BEGIN DATA LISTING

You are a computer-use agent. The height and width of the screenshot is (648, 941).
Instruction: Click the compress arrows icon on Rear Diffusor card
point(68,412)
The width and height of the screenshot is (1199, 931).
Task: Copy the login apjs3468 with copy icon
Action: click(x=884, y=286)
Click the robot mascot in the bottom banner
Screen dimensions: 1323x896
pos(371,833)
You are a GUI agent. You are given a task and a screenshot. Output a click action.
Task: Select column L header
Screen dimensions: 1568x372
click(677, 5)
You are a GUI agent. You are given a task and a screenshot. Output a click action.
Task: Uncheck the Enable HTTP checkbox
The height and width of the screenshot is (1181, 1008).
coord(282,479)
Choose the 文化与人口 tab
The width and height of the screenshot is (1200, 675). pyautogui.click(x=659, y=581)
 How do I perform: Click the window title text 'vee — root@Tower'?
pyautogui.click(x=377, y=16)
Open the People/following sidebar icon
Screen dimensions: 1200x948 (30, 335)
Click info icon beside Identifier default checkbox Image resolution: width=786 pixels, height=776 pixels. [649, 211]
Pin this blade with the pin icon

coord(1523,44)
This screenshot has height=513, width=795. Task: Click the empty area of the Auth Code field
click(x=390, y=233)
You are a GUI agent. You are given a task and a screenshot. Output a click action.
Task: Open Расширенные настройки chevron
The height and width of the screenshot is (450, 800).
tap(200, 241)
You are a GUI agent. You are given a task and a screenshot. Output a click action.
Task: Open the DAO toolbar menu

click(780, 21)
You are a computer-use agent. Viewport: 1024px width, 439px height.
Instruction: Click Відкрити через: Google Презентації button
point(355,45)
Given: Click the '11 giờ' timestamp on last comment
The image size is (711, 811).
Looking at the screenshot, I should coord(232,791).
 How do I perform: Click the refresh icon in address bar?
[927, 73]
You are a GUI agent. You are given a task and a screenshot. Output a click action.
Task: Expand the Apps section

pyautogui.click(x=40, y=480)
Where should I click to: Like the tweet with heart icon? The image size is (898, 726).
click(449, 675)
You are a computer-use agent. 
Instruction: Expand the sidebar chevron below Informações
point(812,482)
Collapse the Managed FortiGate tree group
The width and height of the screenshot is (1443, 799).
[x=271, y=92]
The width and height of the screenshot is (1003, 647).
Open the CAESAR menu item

END DATA LISTING

EXERCISE DESCRIPTION | Every line of the records containing the word "computer" must appear in the answer.

OUTPUT BELOW |
You are a computer-use agent. The height and width of the screenshot is (648, 941).
You are a computer-use agent. Viewport: 1024px width, 439px height.
You are a computer-use agent. 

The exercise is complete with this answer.